"X" nasceu no Sul do Pará, nessa terra sem lei, onde a irmã Dorothy foi morta. “X” não tem nome, pois seu pai foi assassinado quando vinha de um assentamento e já se encontrava em suas terras. Sua mãe, abalada, não consegue dar a ele um nome, pois esta seria uma função paterna. Cláudio era o nome do pai, que, para sempre, será um desconhecido para essa criança, que teve a desgraça de nascer num lugar onde o Estado inexiste. O nome do pai não diz nada para quase todos os brasileiros, pois se tratava de um pequeno agricultor, que vivia, como tantos outros, a duras penas. Sua mulher e os seus seis filhos encontram-se agora abandonados, devendo enfrentar um futuro de duras lutas para os quais não estão preparados. Cláudio é um nome brasileiro, como todos os Josés e Joãos, que vivem, muitas vezes, no limiar da sobrevivência.
Seus dias foram terminados abruptamente, sem que os seus assassinos tenham sido presos. Suspeitas e indícios, segundo apurado pelo Estadão (A8, 01/03/05), não faltam, embora a vontade de investigar não se faça presente. Onde não há Estado, não há segurança.

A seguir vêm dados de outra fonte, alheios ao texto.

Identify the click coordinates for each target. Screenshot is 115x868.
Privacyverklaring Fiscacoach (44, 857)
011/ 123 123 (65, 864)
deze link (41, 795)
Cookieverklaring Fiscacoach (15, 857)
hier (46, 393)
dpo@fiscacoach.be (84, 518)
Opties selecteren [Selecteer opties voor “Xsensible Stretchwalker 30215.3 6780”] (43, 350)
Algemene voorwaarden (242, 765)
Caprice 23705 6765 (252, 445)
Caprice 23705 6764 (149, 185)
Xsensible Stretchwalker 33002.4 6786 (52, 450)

Dorothy é um nome americano. Naturalizada brasileira, o seu assassinato foi rapidamente esclarecido. Nem os mais otimistas poderiam suspeitar de tamanha eficiência. Numa velocidade de fazer inveja às melhores polícias do mundo, tudo parece estar explicado. Num lampejar, o Estado brasileiro se fez presente com força-tarefa, polícia federal, Exército, ministros, senadores, Incra e tantas outras instâncias e representantes, numa clara demonstração de que, quando o Estado quer, determinadas ações produzem resultados.
A segurança é uma incumbência propriamente estatal. A ONU, por sua vez, acompanhará de perto o Judiciário, mostrando que se trata de uma questão internacional. Organizações de direitos humanos se fazem igualmente presentes. O secretário Nacional dos Direitos humanos torna esse fato brutal uma questão pretensamente universal. O embaixador americano emite uma nota pedindo apurações do ocorrido e o FBI participa das investigações. Na melhor tradição dos EUA, Dorothy continua sendo uma americana.
A Igreja via a CPT e o MST a tratam como uma mártir. Sua trajetória já é comparada à de Chico Mendes. Depois do assassinato de policiais pernambucanos, a construção da imagem de uma mártir se adequa perfeitamente a movimentos de tipo revolucionário, que querem fazer esquecer o que aconteceu com esses pobres policiais que tiveram a infelicidade de não terem nascido americanos e não serem honrados pelo Estado que os deveria respeitar. O mártir tem um inegável apelo religioso e político, fazendo com que um corpo caído se torne um símbolo. Há aqui uma clara manipulação política.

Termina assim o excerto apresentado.